Hechos y negligencia
HECHOS:
En el año 2006 el paciente sufrió unos síntomas consistentes en mareo, pérdida de visión, malestar general, pérdida de fuerza en un brazo, imposibiliad para hablar. Estos síntomas habían ocurrido horas antes y habían desaparecido de forma repentina.
Por este motivo acudió al Centro de Salud donde se relató a los profesionales que le atendieron.
En ese momento se diagnostico la existencia de un Accidente Isquémico Transitorio, y pese a la gravedad del diagnóstico se otorgó un alta médica.
Al cabo de un día volvió a producirse un ataque cerebral, esta vez definitivo, siendo traladado de urgencias al hospital de referencia, si bien una vez llegado al mismo no se pudo aplicar la medicación adecuada por haber transcurrido el margen de tres horas máximo en el que es efectiva la medicación.
La enfermedad no fue contrarrestada y produjo lesiones cerebrales graves en el enfermo, siendo declarado minusválido con un 89% de minusvalía, entre otros una tetraparesia.
MEDICACIÓN CONTRA EL ICTUS.
Existen dos sistemas para contrarrestar el Ictus en función de la fase en la que se encuentre.
Cuando se trata de un Ictus transitorio (accidente isquémico transitorio) la medicación “antitrombotica” evitará que se vuelva a producir un Ictus.
Cuando se trata de un Ictus cerebral (no transitorio) la medicación “trombolítica” puede lograr romper el trombo y permitir el flujo sanguíneo al cerebro.
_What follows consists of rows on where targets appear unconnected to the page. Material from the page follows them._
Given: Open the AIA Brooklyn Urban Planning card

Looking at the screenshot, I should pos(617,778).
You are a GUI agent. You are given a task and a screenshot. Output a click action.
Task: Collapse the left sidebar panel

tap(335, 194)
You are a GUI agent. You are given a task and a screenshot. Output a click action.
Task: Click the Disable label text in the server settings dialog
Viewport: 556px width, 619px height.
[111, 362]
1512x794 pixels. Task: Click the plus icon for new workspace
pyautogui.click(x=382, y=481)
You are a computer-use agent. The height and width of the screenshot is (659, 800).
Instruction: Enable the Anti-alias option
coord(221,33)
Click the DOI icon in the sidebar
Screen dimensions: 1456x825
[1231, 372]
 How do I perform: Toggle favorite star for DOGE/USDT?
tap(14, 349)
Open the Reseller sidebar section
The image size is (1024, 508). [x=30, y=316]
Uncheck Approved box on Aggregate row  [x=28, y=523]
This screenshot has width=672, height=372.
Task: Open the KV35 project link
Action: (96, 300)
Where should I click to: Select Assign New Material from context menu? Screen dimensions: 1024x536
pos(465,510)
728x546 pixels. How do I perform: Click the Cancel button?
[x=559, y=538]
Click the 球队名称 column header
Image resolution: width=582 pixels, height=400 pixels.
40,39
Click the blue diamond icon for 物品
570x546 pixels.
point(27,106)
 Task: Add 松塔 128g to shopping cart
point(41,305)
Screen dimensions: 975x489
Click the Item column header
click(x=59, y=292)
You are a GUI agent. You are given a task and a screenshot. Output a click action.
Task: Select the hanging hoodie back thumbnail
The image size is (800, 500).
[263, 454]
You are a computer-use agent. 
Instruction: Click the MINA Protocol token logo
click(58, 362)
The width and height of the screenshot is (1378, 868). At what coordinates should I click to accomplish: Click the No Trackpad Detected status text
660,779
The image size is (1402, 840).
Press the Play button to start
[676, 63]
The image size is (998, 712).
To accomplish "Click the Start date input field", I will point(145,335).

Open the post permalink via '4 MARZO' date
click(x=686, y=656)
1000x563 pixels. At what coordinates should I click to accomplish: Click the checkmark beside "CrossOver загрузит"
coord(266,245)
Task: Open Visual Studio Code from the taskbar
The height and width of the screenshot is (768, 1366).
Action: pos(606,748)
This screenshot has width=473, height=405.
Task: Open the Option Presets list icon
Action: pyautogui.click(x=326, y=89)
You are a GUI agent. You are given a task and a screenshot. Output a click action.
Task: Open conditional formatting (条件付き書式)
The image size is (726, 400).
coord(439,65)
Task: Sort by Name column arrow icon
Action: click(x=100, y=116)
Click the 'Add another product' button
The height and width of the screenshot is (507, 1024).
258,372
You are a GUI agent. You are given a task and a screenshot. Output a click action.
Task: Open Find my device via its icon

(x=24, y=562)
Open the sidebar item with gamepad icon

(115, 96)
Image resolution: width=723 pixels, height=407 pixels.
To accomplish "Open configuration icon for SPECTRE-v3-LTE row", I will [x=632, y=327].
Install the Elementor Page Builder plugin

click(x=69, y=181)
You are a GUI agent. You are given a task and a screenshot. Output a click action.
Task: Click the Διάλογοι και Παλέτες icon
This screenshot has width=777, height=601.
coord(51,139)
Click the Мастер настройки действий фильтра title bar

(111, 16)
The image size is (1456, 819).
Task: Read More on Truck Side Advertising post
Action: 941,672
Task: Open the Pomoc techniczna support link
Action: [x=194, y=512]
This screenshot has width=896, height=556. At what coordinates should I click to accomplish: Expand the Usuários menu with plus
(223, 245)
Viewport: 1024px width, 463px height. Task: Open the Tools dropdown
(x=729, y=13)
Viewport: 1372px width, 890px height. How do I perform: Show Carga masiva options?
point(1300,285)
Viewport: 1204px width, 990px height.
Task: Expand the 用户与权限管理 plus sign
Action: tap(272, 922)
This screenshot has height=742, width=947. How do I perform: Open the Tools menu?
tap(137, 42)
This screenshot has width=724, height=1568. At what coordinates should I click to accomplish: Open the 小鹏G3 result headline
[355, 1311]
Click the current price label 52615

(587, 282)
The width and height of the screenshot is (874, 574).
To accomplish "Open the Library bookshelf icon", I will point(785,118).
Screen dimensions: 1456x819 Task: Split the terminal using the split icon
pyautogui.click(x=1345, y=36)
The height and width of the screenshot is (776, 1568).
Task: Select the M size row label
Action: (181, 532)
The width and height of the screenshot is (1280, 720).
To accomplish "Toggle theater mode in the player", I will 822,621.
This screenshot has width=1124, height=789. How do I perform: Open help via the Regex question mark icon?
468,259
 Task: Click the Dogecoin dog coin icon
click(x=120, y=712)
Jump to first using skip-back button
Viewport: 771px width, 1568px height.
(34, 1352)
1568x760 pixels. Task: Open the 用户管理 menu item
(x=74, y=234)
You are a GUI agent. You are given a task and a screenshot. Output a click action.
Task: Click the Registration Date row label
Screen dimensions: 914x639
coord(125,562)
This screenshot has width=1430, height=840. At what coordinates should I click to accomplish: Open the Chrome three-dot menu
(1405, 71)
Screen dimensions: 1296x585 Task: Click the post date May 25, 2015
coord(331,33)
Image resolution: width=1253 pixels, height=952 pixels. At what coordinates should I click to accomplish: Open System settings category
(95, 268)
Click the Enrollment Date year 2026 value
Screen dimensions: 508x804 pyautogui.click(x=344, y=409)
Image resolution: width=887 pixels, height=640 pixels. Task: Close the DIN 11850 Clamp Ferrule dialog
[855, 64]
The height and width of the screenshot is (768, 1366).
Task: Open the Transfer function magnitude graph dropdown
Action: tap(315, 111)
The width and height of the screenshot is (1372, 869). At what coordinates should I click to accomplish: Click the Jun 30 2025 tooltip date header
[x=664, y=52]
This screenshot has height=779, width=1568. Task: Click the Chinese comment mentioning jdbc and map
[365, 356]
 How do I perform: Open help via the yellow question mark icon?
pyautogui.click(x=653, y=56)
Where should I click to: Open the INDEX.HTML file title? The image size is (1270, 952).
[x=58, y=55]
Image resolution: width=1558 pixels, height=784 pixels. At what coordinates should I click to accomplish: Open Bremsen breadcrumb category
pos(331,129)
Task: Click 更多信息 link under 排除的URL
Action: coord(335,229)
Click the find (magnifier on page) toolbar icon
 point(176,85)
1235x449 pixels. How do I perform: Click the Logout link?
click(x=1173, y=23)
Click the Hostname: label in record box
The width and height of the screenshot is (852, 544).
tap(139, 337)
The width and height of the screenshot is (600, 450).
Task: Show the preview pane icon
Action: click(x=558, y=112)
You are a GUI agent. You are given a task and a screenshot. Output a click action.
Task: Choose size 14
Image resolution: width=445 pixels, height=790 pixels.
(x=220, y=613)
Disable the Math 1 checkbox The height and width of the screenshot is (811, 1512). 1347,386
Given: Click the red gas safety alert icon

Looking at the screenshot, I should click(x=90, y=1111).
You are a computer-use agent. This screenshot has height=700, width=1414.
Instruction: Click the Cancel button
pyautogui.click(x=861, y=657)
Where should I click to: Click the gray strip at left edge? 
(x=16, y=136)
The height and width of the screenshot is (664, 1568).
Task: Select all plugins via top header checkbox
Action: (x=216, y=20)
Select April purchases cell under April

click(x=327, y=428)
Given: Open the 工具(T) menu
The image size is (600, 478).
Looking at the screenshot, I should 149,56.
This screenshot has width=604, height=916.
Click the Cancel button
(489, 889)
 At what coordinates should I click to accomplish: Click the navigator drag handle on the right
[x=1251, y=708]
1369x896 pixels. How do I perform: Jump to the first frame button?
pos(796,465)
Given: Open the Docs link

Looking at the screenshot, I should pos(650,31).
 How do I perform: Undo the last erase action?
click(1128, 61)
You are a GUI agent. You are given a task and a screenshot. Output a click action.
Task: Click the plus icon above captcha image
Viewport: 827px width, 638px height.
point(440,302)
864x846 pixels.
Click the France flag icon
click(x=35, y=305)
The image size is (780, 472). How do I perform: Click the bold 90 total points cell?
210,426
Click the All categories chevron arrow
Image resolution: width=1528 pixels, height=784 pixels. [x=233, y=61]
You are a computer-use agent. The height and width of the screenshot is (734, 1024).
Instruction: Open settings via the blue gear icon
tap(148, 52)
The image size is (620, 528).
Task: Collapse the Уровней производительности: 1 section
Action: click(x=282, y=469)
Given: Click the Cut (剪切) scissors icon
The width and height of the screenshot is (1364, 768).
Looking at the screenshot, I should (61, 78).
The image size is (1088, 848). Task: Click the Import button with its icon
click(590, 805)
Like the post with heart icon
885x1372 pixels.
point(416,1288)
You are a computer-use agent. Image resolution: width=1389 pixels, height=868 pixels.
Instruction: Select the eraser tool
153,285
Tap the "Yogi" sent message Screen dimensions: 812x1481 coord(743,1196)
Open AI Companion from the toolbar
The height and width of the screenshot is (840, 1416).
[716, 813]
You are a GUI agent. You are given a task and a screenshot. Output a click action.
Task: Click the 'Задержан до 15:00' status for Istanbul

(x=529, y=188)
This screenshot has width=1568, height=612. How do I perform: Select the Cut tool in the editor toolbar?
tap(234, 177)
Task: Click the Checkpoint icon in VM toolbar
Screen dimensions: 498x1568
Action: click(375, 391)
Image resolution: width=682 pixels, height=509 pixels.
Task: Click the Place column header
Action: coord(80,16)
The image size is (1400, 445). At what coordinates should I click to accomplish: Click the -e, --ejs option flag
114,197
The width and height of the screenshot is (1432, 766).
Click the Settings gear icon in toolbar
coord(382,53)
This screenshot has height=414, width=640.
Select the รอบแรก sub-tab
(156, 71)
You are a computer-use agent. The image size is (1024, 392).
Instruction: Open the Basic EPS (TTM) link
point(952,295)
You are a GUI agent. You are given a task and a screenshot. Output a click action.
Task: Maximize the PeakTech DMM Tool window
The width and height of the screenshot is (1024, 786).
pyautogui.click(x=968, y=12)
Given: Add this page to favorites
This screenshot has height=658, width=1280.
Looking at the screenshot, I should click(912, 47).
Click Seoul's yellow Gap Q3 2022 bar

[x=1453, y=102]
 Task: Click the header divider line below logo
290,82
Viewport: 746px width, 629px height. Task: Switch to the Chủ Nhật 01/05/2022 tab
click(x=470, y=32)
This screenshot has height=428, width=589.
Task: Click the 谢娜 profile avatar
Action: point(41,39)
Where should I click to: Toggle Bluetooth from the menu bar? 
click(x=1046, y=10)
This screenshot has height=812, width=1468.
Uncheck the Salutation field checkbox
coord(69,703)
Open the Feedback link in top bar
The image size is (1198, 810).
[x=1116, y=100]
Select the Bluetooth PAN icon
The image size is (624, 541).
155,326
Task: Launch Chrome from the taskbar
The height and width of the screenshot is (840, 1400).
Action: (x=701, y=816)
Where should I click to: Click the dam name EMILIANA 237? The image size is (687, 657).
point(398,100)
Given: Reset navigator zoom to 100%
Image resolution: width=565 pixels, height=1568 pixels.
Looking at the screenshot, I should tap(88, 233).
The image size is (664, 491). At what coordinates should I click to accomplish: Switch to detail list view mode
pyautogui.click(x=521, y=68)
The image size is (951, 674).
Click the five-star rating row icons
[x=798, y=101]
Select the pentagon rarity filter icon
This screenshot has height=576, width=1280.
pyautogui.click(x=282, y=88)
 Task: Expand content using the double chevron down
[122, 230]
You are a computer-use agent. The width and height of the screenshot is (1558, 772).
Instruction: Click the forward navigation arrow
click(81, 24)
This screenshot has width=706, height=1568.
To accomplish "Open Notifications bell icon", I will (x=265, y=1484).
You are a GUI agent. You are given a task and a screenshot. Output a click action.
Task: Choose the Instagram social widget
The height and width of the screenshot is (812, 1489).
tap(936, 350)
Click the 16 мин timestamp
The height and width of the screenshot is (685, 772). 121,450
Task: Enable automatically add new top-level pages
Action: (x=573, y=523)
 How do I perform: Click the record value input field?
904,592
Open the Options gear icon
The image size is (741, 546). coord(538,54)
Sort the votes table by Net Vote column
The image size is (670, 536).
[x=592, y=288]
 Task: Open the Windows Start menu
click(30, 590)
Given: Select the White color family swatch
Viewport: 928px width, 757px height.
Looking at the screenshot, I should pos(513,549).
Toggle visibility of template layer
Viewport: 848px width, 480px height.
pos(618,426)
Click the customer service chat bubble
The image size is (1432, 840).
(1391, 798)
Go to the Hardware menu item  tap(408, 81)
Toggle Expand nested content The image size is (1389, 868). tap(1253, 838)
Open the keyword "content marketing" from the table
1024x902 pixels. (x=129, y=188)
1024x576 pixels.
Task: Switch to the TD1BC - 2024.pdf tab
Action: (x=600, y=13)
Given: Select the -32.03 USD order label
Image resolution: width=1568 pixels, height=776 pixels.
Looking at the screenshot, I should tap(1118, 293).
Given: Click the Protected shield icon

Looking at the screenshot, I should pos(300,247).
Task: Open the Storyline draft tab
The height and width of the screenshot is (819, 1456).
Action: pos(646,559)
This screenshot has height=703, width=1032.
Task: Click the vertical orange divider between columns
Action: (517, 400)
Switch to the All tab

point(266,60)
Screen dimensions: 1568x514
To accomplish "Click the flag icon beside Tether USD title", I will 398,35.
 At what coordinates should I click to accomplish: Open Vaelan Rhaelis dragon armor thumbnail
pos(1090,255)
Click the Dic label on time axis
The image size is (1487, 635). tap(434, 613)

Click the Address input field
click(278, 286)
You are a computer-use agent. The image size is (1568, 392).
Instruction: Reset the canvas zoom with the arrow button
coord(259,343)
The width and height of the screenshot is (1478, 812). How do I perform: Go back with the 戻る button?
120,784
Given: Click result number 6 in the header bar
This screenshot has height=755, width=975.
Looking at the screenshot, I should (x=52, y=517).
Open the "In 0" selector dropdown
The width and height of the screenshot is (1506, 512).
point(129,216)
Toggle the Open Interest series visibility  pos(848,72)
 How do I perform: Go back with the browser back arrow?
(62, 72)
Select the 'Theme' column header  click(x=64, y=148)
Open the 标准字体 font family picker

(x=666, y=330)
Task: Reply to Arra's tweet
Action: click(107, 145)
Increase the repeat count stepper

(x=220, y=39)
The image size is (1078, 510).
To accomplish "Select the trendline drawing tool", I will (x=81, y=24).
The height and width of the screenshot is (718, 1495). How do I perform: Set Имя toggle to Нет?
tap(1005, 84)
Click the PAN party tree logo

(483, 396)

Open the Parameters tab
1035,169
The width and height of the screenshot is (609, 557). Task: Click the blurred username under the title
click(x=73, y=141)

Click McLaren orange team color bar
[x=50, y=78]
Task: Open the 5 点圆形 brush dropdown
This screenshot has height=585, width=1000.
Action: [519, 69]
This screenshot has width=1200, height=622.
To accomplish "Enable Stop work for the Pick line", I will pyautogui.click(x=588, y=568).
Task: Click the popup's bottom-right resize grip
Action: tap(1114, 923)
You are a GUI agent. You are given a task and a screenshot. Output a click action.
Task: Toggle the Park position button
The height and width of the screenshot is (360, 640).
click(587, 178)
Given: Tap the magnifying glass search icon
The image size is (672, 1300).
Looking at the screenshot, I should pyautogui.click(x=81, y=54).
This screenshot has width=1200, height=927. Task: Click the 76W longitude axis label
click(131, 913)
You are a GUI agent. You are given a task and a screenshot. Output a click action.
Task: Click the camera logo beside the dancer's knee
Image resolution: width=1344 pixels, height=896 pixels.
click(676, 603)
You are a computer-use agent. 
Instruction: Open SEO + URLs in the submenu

Esta medicación tiene un margen de efectividad de tres horas, transcurridas las cuales los efectos del Ictus son permanentes.
En el caso de la sentencia debió remitirse al enfermo a una unidad de Ictus dentro de un servicio de neurología del Hospital. Donde tras establecer el tipo de ictus que se trataba debió aplicarse la medicación antitrombótica y evitar que se volviese a producir un Ictus.
El paciente debería aún con la medicación permanecer dentro del Hospital en observación de forma que si pese a la medicación se hubiera producido un Ictus cerebral se podría actuar dentro del margen de efectividad farmacológica.